**EXCERPT TO READ:**
***

A shortage of COVID-19 specimen kits in Texoma was confirmed by a Carter County Health Department Official.
Julie Williamson, the public information officer for OSDH District 8, said that the number of test kits is less than 100.
“It is my understanding that there are less than 100 specimen collection kits in our district at this time,” she said. “I do not have any information about private specimen collection kits available at hospitals and doctors’ offices.”
OSDH District 8 includes Carter, Garvin, Love, Jefferson, Johnston, Marshall, Murray, Pontotoc, and Stephens Counties.
Williamson said the priority for kits at county health departments will be
based on very high-risk cases and those involved in public health case investigations.
She said the state health department is expecting an influx of testing kits into the state by the end of the week.
“When that is disbursed to local communities, we should have some guidance on public messaging about who will be eligible and where they can go,” she said. At a press conference on March 24, Governor Kevin Sttit said he expects more cases to be confirmed in the coming days.

***

**TASK INSTRUCTIONS:**
1. Answer these questions using the article on the specimen kit shortage.
(a) What position does Julie Williamson hold?
(b) How many specimen collection kits did she understand to be in the district?
(c) What is the state health department expecting by the end of the week?
2. The article on the specimen kit shortage names the counties of OSDH District 8. List every one of them except Carter County.

***

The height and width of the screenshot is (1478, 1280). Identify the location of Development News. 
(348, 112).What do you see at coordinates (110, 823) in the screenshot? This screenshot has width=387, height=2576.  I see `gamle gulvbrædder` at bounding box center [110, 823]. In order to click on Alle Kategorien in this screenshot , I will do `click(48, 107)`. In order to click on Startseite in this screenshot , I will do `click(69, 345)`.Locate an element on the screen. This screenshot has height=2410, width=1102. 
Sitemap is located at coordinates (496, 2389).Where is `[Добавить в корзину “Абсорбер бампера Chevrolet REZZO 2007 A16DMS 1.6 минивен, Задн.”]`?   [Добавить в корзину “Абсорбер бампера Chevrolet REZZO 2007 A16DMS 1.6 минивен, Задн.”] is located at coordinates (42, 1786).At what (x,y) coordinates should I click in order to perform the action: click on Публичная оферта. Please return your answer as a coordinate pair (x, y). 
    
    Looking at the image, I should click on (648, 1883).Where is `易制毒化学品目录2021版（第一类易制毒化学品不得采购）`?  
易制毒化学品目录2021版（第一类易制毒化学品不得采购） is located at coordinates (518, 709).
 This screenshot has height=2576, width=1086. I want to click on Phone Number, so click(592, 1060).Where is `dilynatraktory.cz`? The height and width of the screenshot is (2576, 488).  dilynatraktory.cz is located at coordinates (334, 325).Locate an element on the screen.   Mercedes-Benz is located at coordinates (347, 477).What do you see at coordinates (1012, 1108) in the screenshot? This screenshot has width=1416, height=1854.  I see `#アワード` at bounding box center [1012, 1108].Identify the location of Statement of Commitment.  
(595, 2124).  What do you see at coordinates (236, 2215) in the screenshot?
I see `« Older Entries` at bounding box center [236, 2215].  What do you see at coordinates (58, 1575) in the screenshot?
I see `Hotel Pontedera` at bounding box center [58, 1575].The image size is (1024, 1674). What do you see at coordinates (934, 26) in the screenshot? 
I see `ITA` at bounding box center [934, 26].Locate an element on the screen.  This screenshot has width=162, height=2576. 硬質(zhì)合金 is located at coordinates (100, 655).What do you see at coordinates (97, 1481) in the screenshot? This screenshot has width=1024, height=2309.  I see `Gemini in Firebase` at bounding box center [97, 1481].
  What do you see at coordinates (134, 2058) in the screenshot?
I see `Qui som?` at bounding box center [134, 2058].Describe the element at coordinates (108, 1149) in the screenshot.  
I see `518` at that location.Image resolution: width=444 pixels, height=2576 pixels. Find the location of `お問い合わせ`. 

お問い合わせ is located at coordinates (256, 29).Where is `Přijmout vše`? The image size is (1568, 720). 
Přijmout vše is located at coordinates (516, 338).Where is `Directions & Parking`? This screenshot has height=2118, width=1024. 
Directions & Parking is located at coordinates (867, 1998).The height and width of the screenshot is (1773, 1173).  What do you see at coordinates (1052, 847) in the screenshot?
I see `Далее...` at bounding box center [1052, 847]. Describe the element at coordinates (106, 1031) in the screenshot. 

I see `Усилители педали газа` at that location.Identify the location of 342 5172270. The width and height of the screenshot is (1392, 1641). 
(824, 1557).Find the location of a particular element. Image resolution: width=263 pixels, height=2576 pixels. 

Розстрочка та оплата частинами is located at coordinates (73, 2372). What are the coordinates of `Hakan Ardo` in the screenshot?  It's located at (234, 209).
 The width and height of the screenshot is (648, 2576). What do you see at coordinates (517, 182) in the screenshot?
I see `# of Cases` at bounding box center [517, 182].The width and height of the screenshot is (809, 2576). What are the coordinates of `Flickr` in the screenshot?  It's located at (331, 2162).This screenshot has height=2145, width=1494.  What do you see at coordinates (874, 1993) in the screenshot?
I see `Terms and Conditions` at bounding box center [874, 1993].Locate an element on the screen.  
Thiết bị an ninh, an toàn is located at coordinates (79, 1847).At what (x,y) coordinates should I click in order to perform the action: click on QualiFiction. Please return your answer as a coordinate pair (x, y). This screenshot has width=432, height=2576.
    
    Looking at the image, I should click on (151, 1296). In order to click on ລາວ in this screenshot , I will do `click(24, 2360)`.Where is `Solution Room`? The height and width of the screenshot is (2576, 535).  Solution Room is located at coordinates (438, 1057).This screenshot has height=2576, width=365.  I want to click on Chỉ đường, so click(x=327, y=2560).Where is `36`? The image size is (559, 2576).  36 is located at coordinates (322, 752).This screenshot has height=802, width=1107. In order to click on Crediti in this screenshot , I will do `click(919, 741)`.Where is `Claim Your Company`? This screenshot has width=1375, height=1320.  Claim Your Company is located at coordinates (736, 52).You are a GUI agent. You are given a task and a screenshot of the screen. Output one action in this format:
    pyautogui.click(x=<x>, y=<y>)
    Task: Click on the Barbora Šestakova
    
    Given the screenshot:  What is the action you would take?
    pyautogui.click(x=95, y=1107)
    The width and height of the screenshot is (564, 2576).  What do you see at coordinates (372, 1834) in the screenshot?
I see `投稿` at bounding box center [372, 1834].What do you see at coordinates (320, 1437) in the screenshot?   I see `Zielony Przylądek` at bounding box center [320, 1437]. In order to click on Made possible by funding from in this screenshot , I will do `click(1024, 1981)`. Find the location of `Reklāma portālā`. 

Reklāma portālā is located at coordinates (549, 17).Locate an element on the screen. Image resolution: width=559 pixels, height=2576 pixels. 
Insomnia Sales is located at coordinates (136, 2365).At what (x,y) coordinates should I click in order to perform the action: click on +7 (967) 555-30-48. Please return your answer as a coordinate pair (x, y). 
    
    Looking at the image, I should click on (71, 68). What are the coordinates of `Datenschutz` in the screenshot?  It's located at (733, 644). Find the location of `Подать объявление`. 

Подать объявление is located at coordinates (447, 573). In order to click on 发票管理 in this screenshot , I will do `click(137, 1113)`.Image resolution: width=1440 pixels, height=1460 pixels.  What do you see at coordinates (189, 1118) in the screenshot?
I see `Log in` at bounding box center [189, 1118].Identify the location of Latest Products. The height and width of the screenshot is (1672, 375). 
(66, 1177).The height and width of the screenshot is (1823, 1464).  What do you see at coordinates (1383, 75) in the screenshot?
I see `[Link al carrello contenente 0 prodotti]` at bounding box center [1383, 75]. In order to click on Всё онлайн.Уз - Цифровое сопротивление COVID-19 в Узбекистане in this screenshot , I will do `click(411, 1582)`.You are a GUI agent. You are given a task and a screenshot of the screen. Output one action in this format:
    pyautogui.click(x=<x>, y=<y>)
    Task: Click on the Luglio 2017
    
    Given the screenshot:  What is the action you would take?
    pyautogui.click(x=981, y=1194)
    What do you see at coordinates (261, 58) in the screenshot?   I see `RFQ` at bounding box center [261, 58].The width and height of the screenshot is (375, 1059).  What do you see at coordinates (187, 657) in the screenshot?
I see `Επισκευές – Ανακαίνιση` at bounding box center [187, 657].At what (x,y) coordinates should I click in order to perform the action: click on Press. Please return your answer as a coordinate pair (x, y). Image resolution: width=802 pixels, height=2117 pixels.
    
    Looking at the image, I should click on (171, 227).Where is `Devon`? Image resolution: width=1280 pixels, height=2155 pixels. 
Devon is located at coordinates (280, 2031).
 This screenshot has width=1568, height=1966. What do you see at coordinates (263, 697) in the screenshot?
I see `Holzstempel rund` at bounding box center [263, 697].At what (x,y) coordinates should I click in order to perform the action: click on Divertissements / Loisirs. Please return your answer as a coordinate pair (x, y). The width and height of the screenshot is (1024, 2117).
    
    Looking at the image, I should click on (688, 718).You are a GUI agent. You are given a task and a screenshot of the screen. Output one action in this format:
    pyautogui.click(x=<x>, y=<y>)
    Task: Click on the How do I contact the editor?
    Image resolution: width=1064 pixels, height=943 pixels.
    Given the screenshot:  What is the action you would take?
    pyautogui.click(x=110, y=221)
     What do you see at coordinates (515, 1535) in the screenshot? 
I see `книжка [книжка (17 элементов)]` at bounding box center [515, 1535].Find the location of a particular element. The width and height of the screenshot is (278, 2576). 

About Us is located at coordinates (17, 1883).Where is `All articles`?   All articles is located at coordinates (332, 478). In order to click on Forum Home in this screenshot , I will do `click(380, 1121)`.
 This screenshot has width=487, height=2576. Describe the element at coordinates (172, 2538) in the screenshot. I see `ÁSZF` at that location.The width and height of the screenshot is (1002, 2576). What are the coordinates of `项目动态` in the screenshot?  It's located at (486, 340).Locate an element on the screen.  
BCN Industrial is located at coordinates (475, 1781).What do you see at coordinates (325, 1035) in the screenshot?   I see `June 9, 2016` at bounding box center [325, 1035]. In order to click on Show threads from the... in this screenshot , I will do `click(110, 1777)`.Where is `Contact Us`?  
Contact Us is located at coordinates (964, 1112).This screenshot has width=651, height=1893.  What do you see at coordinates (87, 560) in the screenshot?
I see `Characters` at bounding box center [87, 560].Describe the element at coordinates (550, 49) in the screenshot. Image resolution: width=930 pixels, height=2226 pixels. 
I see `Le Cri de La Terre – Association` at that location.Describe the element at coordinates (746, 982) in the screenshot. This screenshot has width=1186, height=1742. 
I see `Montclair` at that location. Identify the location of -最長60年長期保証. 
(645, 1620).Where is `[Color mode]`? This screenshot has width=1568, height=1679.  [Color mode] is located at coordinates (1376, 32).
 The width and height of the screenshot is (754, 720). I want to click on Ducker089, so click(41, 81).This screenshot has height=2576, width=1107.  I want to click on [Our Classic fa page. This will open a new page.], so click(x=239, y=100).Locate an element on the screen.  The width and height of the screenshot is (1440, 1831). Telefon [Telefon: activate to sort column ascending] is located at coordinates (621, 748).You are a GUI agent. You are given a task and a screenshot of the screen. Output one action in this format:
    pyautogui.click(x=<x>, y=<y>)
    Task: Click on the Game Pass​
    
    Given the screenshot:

***

**RESPONSES TO THE TASKS:**
1.
(a) Public information officer for OSDH District 8.
(b) Fewer than 100 (the article says "less than 100").
(c) An influx of testing kits into the state.

2. Garvin, Love, Jefferson, Johnston, Marshall, Murray, Pontotoc, Stephens